I initially found the DLP system overwhelming due to its capabilities exceeding the needs of our small organization, where I implemented simpler policies. However, it proved valuable for ensuring compliance with GDPR, and PCI DSS and provided visibility into sensitive data sharing.

Purview has saved our organization a huge amount of money and time.

Through Purview, we were able to streamline our technology stack by consolidating the number of solutions we relied on. This prompted us to re-evaluate our vendor landscape, ultimately leading us to migrate everything to Microsoft and leverage their comprehensive suite of tools. Surprisingly, most of the functionalities we previously paid for were already available within the Microsoft ecosystem.

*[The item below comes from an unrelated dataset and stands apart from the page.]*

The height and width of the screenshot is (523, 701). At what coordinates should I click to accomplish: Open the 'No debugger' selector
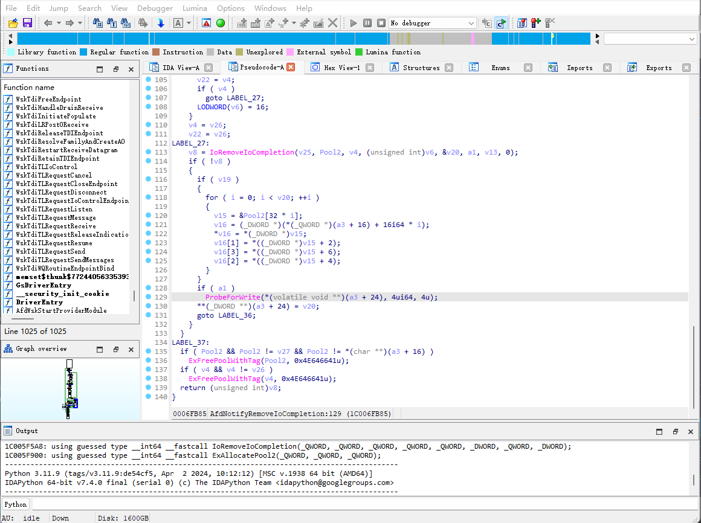[431, 23]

This simplified our IT infrastructure, transitioning us from a predominantly on-premises setup to a cloud-based one, with Microsoft solutions forming the core of our cloud environment.

Purview has improved my ability to stay on top of compliance.

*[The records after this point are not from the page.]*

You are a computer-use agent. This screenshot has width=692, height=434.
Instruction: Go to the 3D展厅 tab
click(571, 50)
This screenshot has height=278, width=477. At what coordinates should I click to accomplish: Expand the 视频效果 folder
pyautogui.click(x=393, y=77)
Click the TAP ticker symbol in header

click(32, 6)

The most valuable feature is the tracking activity and device onboarding.

I have some concerns about the separation of roles in Purview from the Microsoft tenant, as well as how they interact with the security portal and endpoint manager. Certain permission issues or protracted permission updates could arise due to suboptimal configuration, potentially extending the expected timeframe.

I have been using Microsoft Purview for two years.

Microsoft Purview is stable in protection but there are some bugs in the GUI.

Designed for enterprise-level organizations, Microsoft Purview scales effortlessly.

The initial deployment was straightforward. I was able to do the entire deployment with the help of one other person.

We used a Microsoft partner when we started working with the tenant before starting to use Purview.

While Purview's standard pricing might not be accessible to most small businesses, we were fortunate to benefit from the educational pricing which made it a financially viable option for our needs.

I would rate Microsoft Purview a nine out of ten.

Maintaining Purview is essential, as some internal problems, like endpoints disconnecting within the organization, can develop over time.

To fully leverage Microsoft Purview's capabilities, it is recommended that one first familiarize themselves with the organization's existing infrastructure.